Возможно, вы также обнаружите, что вам приходится активно отказываться от той части вас, которая делает анорексию центральной в том, кто вы есть. С распространенной болезнью существует естественная тенденция, более сильная в некоторых людях, чем другие, думать о болезни как о не только структуре всей вашей идентичности, но и о самой интересной вещи о вас. Это может стать тем, о чем вы хотите, чтобы все знали, что придаёт вашей жизни смысл и форму и заставляет вас говорить. Но на самом деле, если у них нет той же самой болезни, люди обычно не заинтересованы в вашей болезни (болезни сами по себе не интересны, если только у вас их нет); они заинтересованы в вас, несмотря на вашу болезнь.

Анорексия всегда будет частью вас, в том смысле, что она является частью вашего прошлого. Но как только вы доберетесь до того, что сможете сказать «это часть моего прошлого», вы, конечно, уже не тот человек, за которого вы задумали. И это, как свидетельствует вся моя семья, – это очень хорошая вещь. Анорексия сделала меня неопровержимо менее приятным человеком, чем я был раньше, и с тех пор снова стал. В мои анорексические дни меня преследовал улыбающийся призрак подростка, мой отец сказал мне, что я был: отсортирован, самодостаточен. « Мне жаль, что я не чувствовал себя более способным – более соразмерным, как меня привыкли думать, – более способным жить даже в самом основном смысле, более желающим больше жизни » (25.02.03). «Сортировка» – это сияющее, но утомляющее слово, которое я использовал бы, чтобы упрекнуть себя и других. Я не хотел доживать до этого, но хотел так ужасно быть в состоянии.
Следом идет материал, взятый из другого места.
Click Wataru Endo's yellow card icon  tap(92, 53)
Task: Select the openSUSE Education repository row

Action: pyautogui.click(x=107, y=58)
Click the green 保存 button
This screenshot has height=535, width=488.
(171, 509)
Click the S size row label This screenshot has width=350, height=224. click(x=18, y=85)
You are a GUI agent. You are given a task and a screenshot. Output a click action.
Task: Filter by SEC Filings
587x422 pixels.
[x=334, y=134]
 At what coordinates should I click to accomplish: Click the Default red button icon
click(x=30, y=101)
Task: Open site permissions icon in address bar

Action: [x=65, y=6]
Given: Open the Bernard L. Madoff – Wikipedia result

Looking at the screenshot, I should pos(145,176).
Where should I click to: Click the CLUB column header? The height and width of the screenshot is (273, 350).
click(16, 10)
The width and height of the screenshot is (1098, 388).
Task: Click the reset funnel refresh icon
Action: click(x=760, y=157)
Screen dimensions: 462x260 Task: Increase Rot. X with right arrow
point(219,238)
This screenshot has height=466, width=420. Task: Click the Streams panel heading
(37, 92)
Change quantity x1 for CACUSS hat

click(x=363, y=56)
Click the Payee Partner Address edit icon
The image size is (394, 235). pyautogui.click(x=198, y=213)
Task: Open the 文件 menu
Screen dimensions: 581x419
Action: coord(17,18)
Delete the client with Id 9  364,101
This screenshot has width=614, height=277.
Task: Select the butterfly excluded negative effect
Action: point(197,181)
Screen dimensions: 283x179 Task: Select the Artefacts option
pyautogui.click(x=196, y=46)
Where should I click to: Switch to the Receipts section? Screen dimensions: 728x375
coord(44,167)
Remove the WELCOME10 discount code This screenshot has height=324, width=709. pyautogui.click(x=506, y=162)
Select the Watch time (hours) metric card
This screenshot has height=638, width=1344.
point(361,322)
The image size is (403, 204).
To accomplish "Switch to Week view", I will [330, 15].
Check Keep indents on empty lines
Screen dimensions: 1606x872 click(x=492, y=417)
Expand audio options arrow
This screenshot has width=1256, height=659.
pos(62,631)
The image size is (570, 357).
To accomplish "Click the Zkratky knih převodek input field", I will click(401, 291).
То, что я стал с момента восстановления, не то, что я когда-либо описывал, как отсортированный. Но я кто-то более мудрый, и я надеюсь, что добрее, в результате этих лет, наблюдая за монотонно неприятным выступлением того, кто только выглядел смутно похожим на меня. И я, как сказала моя мать шесть лет назад, восстановила способность быть «новой дочерью каждый день», быть тысячей разных твердых дочерей, а не одной призрачной дочкой.

Легко отказаться от основной предпосылки театра: она не вы. Вы смотрите, но вы просто не можете найти того, кто ждет в складках занавеса. Действительно, ее не существует. Но тогда и ваш дублер. Есть много причин, по которым нам нравится верить в существование постоянно выживающего Я, но на самом деле роли, которые мы создаем для себя, есть все. Сценарий меняется, аудитория может приходить и уходить, и кто знает, где и когда занавес будет падать.

Но это может быть чудесно освобождение. Если эта сцена и этот поступок противоречат всему, что вам нужно, вам нужно только начать новый. Возможно, вам понадобится обмануть своего ничего не подозревающего дублера до смерти, чтобы сделать это; вы можете найти способы попросить ее часть прощания с менее явным насилием. Но будущее ждет вас, когда она покинет его.